The distance between A and BC is equal, and the distance between O and BC and AC is equal, so the distance between O and AB and AC is equal. So 0
About ∠BAC bisector
10. The idea is exactly the same as Question 8. Let p BE the vertical segment of be, BD and AC, and prove that these three vertical segments are in phase.
By analogy, the distance from P to AE side and AC side is equal, and it must be on the angular bisector.
1 1. Extend the CD to point E so that DE=BC.
( 1)∵∠bad+∠BCD = 180 ∴∠abc+∠adc= 180 ∴∠abc=∠ade
In △ABC and △ADE, AB=AD, ∠ABC=∠ADE, BC= DE ∴△ABC≌△ADE.
Ac = AE. ∠ DAE+∠ CAD = ∠ BAC+∠ CAD = 60 ∴△ ACE is an equilateral triangle, ∠ ACE = 60.

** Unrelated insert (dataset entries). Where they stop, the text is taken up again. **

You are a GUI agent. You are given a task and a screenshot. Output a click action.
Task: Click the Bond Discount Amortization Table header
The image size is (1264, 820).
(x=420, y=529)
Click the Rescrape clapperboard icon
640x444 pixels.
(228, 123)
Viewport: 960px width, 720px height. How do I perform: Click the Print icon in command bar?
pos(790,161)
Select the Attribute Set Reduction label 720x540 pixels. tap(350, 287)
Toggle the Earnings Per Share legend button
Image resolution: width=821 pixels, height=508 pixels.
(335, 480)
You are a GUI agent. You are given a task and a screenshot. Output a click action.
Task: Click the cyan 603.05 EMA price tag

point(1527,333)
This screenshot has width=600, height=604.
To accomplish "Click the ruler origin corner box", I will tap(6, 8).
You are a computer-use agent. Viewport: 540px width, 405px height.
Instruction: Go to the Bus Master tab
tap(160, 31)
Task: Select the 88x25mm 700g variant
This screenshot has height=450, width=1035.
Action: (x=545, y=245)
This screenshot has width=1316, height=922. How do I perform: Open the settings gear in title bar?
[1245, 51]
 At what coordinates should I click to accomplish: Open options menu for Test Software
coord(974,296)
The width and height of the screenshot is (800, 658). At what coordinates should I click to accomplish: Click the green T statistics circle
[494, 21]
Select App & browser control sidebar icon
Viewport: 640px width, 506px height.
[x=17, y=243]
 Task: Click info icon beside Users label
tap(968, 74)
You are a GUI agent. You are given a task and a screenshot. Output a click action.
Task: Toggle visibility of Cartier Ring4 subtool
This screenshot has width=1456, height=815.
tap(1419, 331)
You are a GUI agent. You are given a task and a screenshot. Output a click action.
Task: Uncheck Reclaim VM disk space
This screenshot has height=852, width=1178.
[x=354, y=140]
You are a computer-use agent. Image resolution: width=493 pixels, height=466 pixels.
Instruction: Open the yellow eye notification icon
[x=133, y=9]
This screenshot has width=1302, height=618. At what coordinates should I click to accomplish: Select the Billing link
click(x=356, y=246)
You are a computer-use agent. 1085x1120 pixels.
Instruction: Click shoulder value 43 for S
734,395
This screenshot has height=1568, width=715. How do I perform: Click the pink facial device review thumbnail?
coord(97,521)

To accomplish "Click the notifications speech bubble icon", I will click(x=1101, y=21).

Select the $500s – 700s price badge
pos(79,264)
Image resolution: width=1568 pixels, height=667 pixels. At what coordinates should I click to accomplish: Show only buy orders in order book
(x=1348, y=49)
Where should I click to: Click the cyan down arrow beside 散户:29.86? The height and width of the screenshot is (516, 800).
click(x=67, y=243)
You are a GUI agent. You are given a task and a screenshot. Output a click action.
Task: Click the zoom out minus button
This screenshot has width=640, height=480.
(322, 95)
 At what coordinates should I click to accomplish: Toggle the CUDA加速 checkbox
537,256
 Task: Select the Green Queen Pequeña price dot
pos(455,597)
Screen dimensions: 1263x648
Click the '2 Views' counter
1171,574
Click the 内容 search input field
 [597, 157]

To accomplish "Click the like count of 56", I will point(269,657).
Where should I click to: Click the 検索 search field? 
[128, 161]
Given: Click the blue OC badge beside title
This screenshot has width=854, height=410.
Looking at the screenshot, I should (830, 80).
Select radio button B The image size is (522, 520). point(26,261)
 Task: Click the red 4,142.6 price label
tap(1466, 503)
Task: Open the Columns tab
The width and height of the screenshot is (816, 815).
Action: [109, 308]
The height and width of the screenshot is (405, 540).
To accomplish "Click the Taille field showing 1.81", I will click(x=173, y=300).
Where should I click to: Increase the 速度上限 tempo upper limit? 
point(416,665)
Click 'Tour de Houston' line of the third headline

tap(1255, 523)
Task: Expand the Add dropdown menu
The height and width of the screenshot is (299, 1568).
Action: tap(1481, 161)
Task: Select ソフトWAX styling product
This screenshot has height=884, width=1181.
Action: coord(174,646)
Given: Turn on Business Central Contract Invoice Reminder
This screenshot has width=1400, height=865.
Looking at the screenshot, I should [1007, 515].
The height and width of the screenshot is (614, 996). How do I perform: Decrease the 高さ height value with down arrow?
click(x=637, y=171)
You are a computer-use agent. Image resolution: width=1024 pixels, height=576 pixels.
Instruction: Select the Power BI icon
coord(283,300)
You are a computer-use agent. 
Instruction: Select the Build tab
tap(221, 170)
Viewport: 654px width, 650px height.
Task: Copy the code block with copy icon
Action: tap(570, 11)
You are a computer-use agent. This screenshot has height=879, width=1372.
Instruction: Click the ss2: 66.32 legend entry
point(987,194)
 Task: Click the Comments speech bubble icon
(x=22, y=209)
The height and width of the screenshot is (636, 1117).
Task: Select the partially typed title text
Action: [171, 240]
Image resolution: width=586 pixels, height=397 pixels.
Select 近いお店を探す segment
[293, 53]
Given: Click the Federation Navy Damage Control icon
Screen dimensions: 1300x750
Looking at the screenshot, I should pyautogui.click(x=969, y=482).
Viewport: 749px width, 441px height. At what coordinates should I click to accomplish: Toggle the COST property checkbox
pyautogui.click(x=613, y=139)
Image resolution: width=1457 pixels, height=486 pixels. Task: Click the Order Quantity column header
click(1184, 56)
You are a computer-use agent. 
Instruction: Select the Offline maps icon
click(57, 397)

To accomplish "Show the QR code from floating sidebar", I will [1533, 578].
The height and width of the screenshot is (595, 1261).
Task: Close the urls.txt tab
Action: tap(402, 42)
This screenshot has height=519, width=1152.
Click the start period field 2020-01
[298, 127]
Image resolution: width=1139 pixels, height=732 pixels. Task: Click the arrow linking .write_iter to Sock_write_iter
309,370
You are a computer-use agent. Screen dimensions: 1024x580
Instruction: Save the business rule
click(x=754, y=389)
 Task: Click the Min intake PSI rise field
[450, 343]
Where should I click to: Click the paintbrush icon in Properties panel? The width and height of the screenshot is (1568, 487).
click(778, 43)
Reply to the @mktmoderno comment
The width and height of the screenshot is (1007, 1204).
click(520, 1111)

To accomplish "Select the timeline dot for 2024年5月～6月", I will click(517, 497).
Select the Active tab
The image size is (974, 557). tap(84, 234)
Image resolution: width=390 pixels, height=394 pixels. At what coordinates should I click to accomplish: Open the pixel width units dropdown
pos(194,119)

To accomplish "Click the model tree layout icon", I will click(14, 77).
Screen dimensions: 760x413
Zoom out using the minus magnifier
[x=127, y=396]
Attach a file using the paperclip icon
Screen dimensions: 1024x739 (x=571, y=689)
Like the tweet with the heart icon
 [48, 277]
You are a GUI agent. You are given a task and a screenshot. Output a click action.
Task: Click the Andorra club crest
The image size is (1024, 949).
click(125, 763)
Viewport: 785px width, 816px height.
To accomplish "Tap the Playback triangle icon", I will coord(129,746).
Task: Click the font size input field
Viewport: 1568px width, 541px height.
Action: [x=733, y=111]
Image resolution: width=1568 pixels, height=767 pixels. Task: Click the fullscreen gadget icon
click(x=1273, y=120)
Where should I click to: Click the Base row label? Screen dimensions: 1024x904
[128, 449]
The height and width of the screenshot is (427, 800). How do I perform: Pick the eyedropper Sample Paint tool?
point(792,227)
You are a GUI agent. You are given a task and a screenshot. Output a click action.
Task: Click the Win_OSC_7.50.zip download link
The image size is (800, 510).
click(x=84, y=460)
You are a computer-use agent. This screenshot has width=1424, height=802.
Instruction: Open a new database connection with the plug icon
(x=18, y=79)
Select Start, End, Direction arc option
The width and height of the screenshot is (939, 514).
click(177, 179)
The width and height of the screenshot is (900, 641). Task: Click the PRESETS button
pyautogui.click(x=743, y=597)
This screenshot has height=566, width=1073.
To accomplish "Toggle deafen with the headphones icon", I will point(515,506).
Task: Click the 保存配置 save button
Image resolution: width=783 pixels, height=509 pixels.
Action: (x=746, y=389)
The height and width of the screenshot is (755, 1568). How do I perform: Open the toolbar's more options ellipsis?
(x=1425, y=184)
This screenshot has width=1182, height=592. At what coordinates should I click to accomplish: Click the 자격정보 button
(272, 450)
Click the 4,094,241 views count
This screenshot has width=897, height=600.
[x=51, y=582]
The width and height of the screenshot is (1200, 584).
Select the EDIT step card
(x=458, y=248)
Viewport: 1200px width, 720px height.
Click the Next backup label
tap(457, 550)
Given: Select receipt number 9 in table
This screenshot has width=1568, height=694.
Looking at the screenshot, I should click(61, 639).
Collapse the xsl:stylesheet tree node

Therefore, AC divides ∠BCD equally
(2)△ACE is an equilateral triangle, AC=CE=CD+DE, which has been proved above △ ABC △ ade,
BC=DE, so AC=CD+BC
12. Connect BP and CP. Because p is on the vertical line of BC, BP=CP. P is on the bisector of ∠BAC,
So PE=PF, plus ∠ PEB = ∠ PFC = 90, it can be proved that △ PEB △ PFC. Then BE = CF.